TEXT SECTION below:
I just gave my first guest lecture at Cornell University!

(And yes—if you're a fan of The Office, this is Andy Bernard’s alma mater, which somehow makes it even more iconic 😅💪🏻)

This post is going to be a bit of a diary-style, motivational reflection—so if that's not your thing, at least there's a hot picture of me 😄

The lecture went amazing! The students asked such thoughtful and interesting questions.

But more than anything, what I want to talk about is this:

When I first started my OnlyFans and began being more active on social media, I really struggled with how I presented myself in public. I was always quite open in academic/public spaces about what I do—I manage a bro.thel, I go to swingers events, I'm very open about my sex life...

But at the same time, I was raised to embody this “serious academic” persona. You know the drill: to be taken seriously, you have to act serious. You need the right publications, you must respect the hierarchy, you must behave a certain way to be considered a “good scholar.”
And heaven forbid you have an OnlyFans—and dare to be open about it.


For a while, I kept it as a secret. Not because I was ashamed of what I do—but because I feared that people in academia might think less of me.
Looking back, I realize how stupid that was. I think deep down, I always knew it, but I needed time to truly process it.
End of TEXT SECTION.
[ACTIVITIES]
1. From the post about the Cornell guest lecture, write out the passage between "When I first" and "less of me.", inclusive.
2. Condense the paragraph beginning "But at the same time" in the post about the Cornell guest lecture into a short bulleted list that keeps its main points.
3. Give the next few sentences of the post about the Cornell guest lecture, picking up after its final sentence.
DATASET EXTRACT below:
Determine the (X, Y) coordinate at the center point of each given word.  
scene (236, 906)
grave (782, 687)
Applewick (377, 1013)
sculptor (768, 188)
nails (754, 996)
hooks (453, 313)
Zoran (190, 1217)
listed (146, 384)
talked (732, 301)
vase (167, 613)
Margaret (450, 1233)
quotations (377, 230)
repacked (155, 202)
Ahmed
End of DATASET EXTRACT.
[EXPECTED RESULTS]
1.
When I first started my OnlyFans and began being more active on social media, I really struggled with how I presented myself in public. I was always quite open in academic/public spaces about what I do—I manage a bro.thel, I go to swingers events, I'm very open about my sex life...

But at the same time, I was raised to embody this “serious academic” persona. You know the drill: to be taken seriously, you have to act serious. You need the right publications, you must respect the hierarchy, you must behave a certain way to be considered a “good scholar.”
And heaven forbid you have an OnlyFans—and dare to be open about it.


For a while, I kept it as a secret. Not because I was ashamed of what I do—but because I feared that people in academia might think less of me.

2.
- I was raised to embody a "serious academic" persona.
- To be taken seriously, one has to act serious.
- A "good scholar" needs the right publications, respects the hierarchy and behaves a certain way.
- Having an OnlyFans, and being open about it, is considered out of the question.

3.
I had placed restrictions on myself before anyone else even had the chance to judge me. Eventually, I said: Fuck it. I'm a good scholar—maybe not the best—but I bring something unique to the table. I’m not going to hold myself back just because someone might view me through a narrow, stereotypical lens.

What others think of me says more about them than it does about who I really am.

So when I gave that lecture, I also talked openly about being a content creator. And you know what? It felt liberating.

And guess what else?
No one told me I don’t belong in academia because of it.

So here’s the takeaway:

We all create imaginary restrictions for ourselves. We worry, "What will they think of me if I start/say/do XYZ?" And in doing so, we hold ourselves back—not because of real obstacles, but because of fear.

But when we own our choices and stand confidently behind them, we realize:
We are allowed to be complex. We are allowed to be many things at once.


And the world doesn’t end when we embrace all parts of who we are.